With Conditional Access in Microsoft Entra ID (formerly Azure Active Directory), administrators can enforce policies on applications and users directly in Entra ID. Conditional Access has a set of checks that are specialized to Windows and are often preferred by organizations with Windows power users.

Before you begin

Make sure you have:

  • Global admin rights to Microsoft Entra ID account
  • Configured users in the Microsoft Entra ID account

Set up an identity provider for your application

Refer to our IdP setup instructions for Entra ID.

Add API permission in Entra ID

Once the base IdP integration is tested and working, grant permission for Cloudflare to read Conditional Access policies from Entra ID.

  1. In Microsoft Entra ID, go to App registrations.

  2. Select the application you created for the IdP integration.

  3. Go to API permissions and select Add a permission.
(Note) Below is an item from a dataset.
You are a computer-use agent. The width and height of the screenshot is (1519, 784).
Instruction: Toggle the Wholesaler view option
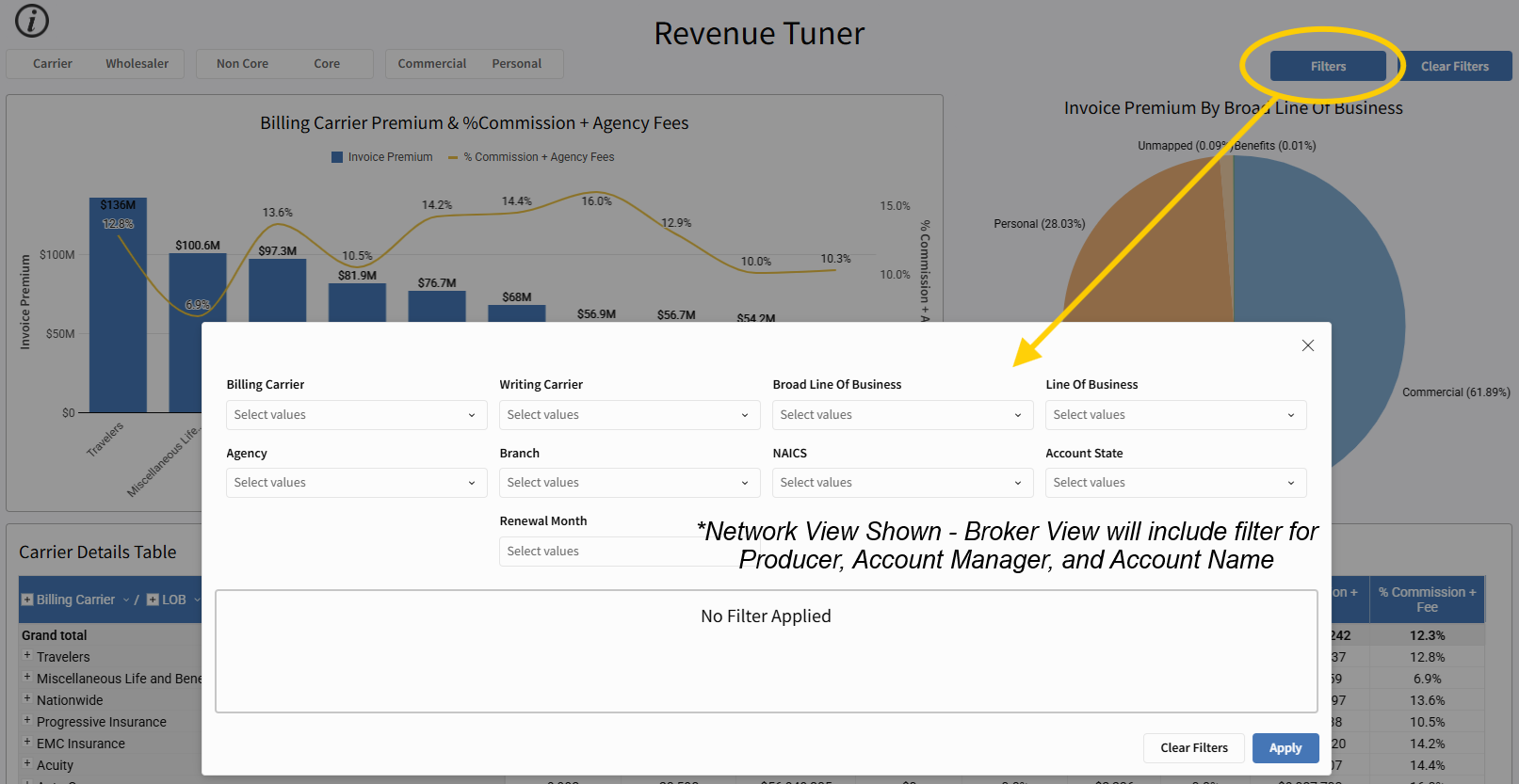pyautogui.click(x=137, y=64)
  4. Select Microsoft Graph.

  5. Select Application permissions and add Policy.Read.ConditionalAccess.

  6. Select Grant admin consent.

Configure Conditional Access in Entra ID

  1. In Microsoft Entra ID, go to Enterprise applications > Conditional Access.
  2. Go to Authentication Contexts.
  3. Create an authentication context to reference in your Cloudflare Access policies. Give the authentication context a descriptive name (for example, Require compliant devices).
  4. Next, go to Policies.
  5. Create a new Conditional Access policy or select an existing policy.
  6. Assign the conditional access policy to an authentication context:
    1. In the policy builder, select Target resources.
    2. In the Select what this policy applies to dropdown, select Authentication context.
    3. Select the authentication context that will use this policy.
    4. Save the policy.

Sync Conditional Access with Zero Trust

To import your Conditional Access policies into Cloudflare Access:

  1. In Zero Trust, go to Settings > Authentication.
  2. Find your Microsoft Entra ID integration and select Edit.
  3. Enable Azure AD Policy Sync.
  4. Select Save.

Create an Access application

To enforce your Conditional Access policies on a Cloudflare Access application:

  1. In Zero Trust, go to Access > Applications.

  2. Create a new self-hosted application.

  3. In Application domain, enter the target URL of the protected application.

  4. For Identity providers, select your Microsoft Entra ID integration.

  5. Finally, create an Access policy using the Azure AD - Auth context selector. For example:

    ActionRule typeSelectorValue
    AllowIncludeEmails ending in@example.com
    RequireAzure AD - Auth contextRequire compliant devices

Users will only be allowed access if they pass the Microsoft Entra ID Conditional Access policies associated with this authentication context.